**Tarefa 1:**
Resuma o trecho em duas frases.
**Tarefa 2:**
Segundo o trecho, em que bairro do Rio de Janeiro Lenival nasceu?
**Tarefa 3:**
Repita a parte do trecho que se abre com as palavras "Sobre Lenival, Susan" e se fecha com "ficou com homens.".

Sobre Lenival, Susan afirma que ele é hétero, mas que já se relacionou com uma travesti no passado, como uma experiência, mas concluiu que seria melhor com mulheres apenas, dizendo que seu "outro eu" nunca ficou com homens.
Os mais de 30 anos na aviação naval e os dois casamentos heteronormativos, que resultaram em 16 anos de união, podem ter postergado uma vivência mais intensa como Susan, mas não seu surgimento, que aflorou pela primeira vez em público em 2008.
Sobre as ex-esposas e enteados, restou uma breve amizade: "A primeira mulher descobriu e a segunda já sabia, as duas eram evangélicas. Pessoal da igreja é complicado... Aí quando eu quis voltar a me montar, já estava no fim desse segundo casório, a partir daí, não me casei mais", conta ele, que também foi evangélico e não teve filhos.
Para a psicóloga Regiane Collares, da UFCA (Universidade Federal do Cariri), no Ceará, o crossdressing não está condicionado ao gênero assumido e muito menos ao desejo.
"A origem pode envolver várias coisas, desde um gosto estético em vestir roupas que correspondem ao gênero oposto, uma identificação com o feminino e até mesmo um posicionamento político com a intenção de transgredir padrões delimitados socialmente", explica Collares.
E, ao contrário do que muitos imaginam, não tem relação com a disforia de gênero, mas expressões de gênero, visto que a crossdresser gosta de 'estar' mulher (ao se montar), assim como também gosta do seu lado masculino.
Família evangélica e 'crossdresser de armário'
Nascido no bairro da Tijuca, zona norte do Rio de Janeiro, Lenival foi criado em berço evangélico e se recorda que até os 16 anos a família tinha que ir assiduamente aos cultos na igreja.
Questionado sobre a reação da família sobre sua segunda identidade, ele conta que foi neutra, "meu pai e irmã sabem, minha mãe já é falecida. Eles não concordam, mas também não atrapalham. Como cuido do meu pai idoso, não posso sair vestida de mulher de casa, porque ele acha que os vizinhos vão falar", afirma o morador de São Pedro da Aldeia, município localizado na região dos Lagos, que costuma ir com frequência à capital para vivenciar sua personalidade feminina.
O número de crossdressers no Brasil ainda é indefinido, muitos praticantes são homens casados e com filhos, que na maioria das vezes costumam inverter os papéis apenas quando estão sozinhos em casa.
Susan as descreve como "crossdressers de armário". "Eles são pais, maridos, profissionais liberais, e não querem que ninguém saiba, então eles se montam no quarto, e quando notam que a família está chegando, se desmontam, e voltam a ser homens."
Segundo o psiquiatra Rodrigo Gasparini, da Santa Casa de São José dos Campos (SP), a crossdresser pode ter uma orientação sexual heteronormativa. O vestuário e os acessórios femininos não estão associados com quem ela se relaciona afetivamente e/ou sexualmente.

**Registros de apontamento para texto e elementos:**
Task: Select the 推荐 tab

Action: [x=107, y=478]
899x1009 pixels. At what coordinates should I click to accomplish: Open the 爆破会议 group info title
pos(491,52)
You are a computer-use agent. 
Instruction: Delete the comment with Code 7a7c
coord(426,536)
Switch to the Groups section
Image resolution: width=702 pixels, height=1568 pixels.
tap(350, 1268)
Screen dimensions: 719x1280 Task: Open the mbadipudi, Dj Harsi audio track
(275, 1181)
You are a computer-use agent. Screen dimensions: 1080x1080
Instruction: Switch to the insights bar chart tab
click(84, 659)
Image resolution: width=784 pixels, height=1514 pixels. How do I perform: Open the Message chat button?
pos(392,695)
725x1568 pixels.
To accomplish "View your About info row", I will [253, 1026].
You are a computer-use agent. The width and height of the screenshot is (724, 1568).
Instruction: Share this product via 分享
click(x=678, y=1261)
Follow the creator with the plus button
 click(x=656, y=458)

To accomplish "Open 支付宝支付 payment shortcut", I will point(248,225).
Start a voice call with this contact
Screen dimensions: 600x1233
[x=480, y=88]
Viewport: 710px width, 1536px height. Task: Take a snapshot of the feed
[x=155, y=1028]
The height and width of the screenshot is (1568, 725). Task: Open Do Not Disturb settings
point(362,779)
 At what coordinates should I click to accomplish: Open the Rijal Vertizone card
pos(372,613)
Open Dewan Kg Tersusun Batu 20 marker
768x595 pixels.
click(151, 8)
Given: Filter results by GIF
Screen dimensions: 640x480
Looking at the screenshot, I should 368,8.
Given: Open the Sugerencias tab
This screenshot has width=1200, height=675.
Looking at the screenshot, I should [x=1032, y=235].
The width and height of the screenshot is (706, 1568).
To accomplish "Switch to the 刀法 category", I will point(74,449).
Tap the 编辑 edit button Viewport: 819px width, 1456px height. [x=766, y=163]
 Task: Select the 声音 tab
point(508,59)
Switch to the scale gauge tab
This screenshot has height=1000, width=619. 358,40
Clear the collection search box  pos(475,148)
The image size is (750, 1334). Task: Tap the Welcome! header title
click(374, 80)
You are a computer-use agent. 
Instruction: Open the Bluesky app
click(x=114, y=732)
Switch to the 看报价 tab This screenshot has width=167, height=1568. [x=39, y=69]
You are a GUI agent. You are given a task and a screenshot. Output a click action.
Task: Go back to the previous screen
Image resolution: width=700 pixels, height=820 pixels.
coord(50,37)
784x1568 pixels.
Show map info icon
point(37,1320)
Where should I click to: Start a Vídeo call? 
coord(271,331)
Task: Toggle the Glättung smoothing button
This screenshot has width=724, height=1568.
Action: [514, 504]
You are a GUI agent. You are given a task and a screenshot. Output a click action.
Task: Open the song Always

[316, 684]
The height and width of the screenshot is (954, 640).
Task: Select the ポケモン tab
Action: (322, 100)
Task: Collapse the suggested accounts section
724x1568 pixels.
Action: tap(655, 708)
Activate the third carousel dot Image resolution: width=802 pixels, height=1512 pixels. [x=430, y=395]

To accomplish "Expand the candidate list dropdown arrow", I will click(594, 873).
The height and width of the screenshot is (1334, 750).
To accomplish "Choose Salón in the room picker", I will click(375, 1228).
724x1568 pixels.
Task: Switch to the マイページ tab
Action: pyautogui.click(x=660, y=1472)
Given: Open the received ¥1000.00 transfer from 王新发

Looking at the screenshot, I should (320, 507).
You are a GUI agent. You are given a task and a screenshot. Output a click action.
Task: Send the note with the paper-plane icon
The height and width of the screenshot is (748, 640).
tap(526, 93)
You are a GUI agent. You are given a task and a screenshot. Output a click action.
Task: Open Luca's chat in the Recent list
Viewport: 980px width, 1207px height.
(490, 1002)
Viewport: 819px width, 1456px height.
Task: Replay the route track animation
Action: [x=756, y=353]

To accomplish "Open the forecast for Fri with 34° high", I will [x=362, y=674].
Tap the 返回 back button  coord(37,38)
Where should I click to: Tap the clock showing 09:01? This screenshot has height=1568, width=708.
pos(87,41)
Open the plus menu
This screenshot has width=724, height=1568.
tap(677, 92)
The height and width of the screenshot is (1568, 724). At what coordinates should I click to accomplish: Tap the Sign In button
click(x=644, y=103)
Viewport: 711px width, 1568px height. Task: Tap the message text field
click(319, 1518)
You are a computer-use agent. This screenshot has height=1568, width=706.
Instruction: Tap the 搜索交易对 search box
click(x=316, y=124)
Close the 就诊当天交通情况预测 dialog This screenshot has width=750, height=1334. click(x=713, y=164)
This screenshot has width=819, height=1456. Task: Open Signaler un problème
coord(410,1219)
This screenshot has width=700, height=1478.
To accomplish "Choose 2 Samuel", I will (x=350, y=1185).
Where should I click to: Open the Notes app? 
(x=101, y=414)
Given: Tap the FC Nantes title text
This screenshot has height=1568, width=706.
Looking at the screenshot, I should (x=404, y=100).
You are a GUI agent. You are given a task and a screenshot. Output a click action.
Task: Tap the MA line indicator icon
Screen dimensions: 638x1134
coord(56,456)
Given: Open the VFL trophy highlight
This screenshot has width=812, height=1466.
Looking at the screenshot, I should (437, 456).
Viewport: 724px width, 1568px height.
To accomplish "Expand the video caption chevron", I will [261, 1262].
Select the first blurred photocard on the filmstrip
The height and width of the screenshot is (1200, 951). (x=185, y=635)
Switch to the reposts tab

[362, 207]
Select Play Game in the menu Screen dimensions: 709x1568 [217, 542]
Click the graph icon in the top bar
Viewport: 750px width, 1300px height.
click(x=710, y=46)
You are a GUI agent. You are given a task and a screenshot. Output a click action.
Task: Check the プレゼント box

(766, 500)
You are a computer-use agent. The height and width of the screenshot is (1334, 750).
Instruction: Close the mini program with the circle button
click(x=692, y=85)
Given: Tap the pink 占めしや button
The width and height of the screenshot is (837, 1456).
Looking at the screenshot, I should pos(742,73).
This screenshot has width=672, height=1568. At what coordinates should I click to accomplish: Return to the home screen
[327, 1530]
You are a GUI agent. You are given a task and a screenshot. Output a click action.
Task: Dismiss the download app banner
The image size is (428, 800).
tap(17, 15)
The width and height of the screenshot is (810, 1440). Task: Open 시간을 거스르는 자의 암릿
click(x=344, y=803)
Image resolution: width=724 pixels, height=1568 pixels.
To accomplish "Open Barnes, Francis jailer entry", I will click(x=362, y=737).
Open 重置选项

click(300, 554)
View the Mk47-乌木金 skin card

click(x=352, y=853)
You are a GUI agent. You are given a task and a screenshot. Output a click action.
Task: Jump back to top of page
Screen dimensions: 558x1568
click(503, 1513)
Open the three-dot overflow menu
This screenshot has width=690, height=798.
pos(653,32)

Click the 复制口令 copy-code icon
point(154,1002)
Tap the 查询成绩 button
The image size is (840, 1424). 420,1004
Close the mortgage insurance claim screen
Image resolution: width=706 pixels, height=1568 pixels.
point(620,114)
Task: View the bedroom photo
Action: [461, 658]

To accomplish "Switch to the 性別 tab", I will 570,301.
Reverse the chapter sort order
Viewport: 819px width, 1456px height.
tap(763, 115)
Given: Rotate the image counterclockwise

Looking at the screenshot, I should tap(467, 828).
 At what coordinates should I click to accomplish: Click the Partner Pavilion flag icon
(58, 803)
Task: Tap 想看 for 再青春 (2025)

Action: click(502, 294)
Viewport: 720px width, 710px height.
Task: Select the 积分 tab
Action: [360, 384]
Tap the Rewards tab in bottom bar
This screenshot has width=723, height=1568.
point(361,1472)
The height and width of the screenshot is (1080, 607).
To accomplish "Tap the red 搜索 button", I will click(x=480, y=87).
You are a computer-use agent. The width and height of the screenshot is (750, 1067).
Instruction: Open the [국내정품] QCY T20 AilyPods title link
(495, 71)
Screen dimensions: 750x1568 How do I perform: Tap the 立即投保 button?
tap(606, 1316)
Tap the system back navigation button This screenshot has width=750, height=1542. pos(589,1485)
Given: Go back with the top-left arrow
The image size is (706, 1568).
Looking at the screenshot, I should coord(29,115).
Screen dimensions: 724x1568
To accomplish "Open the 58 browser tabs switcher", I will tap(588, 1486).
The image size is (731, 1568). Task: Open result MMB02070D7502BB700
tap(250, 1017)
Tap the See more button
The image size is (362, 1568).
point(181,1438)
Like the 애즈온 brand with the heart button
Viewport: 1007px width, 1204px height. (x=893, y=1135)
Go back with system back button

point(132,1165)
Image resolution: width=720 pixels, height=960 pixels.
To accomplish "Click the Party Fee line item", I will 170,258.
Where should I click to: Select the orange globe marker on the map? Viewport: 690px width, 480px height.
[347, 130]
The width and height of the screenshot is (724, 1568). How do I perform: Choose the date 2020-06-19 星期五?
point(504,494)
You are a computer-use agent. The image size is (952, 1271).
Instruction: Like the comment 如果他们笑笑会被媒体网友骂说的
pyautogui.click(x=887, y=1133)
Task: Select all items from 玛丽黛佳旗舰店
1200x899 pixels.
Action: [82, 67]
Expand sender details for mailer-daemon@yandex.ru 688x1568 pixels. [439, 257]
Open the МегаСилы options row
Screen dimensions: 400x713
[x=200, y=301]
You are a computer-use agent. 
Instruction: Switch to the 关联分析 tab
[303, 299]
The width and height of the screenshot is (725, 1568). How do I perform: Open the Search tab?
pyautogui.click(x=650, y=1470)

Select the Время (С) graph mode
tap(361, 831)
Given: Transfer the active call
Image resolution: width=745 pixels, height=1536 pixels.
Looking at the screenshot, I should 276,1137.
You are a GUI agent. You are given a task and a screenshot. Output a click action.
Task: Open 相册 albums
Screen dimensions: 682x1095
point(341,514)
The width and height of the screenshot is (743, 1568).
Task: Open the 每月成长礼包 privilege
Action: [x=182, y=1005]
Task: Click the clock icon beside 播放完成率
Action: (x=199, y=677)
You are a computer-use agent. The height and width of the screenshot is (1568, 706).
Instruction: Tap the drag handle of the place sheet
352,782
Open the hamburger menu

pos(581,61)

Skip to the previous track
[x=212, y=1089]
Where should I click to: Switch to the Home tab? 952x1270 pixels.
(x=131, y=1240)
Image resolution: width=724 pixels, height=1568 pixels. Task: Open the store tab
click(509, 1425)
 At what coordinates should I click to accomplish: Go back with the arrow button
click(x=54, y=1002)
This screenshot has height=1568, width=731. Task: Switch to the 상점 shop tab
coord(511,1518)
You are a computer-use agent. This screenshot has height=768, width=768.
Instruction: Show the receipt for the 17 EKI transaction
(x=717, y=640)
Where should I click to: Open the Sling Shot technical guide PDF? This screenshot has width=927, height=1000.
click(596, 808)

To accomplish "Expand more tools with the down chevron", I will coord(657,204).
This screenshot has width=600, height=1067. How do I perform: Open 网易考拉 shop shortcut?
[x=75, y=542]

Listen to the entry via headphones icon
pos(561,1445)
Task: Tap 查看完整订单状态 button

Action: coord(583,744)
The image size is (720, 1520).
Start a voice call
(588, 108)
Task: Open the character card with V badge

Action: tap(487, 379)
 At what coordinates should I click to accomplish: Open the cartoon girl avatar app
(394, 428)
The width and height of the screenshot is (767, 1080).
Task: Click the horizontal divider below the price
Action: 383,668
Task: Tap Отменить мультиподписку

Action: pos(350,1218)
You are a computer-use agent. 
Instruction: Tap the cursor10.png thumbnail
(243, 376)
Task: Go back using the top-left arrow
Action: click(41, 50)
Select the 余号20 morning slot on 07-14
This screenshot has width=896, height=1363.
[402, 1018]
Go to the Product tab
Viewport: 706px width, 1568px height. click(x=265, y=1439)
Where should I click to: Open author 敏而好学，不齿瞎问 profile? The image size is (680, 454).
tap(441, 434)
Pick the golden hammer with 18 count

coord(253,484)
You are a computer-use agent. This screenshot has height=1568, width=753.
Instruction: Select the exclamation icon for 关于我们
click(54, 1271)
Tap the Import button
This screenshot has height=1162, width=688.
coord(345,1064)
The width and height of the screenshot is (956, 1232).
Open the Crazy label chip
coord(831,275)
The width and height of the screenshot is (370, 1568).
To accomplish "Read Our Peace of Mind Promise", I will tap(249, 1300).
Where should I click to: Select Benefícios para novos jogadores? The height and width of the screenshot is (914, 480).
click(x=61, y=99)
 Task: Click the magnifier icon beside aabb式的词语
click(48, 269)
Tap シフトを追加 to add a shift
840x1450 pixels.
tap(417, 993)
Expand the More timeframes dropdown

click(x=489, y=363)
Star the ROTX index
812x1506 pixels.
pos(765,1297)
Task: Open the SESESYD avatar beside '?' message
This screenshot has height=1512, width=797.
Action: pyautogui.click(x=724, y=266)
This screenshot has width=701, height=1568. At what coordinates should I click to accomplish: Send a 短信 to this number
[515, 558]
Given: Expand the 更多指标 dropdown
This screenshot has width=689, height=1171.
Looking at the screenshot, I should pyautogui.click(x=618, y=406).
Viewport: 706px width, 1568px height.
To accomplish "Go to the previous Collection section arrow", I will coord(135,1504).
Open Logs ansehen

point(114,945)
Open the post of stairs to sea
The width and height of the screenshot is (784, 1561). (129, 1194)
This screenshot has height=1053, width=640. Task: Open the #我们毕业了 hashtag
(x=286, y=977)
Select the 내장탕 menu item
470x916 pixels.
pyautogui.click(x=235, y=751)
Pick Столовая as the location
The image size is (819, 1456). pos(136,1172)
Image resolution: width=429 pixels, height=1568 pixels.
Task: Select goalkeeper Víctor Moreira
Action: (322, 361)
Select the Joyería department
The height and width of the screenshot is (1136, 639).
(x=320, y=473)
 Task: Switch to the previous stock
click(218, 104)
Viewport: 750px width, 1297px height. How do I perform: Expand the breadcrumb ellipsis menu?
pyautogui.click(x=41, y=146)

**Resposta esperada 1:**
Lenival, criado em família evangélica, passou mais de 30 anos na aviação naval e teve dois casamentos heteronormativos antes de Susan aflorar em público pela primeira vez em 2008, e hoje cuida do pai idoso, que, assim como a irmã, sabe da segunda identidade sem concordar nem atrapalhar. Segundo uma psicóloga e um psiquiatra, o crossdressing não está condicionado ao gênero assumido nem ao desejo, e o trecho acrescenta que muitos praticantes, que Susan chama de "crossdressers de armário", só se montam quando estão sozinhos em casa.

**Resposta esperada 2:**
Na Tijuca, zona norte do Rio de Janeiro.

**Resposta esperada 3:**
Sobre Lenival, Susan afirma que ele é hétero, mas que já se relacionou com uma travesti no passado, como uma experiência, mas concluiu que seria melhor com mulheres apenas, dizendo que seu "outro eu" nunca ficou com homens.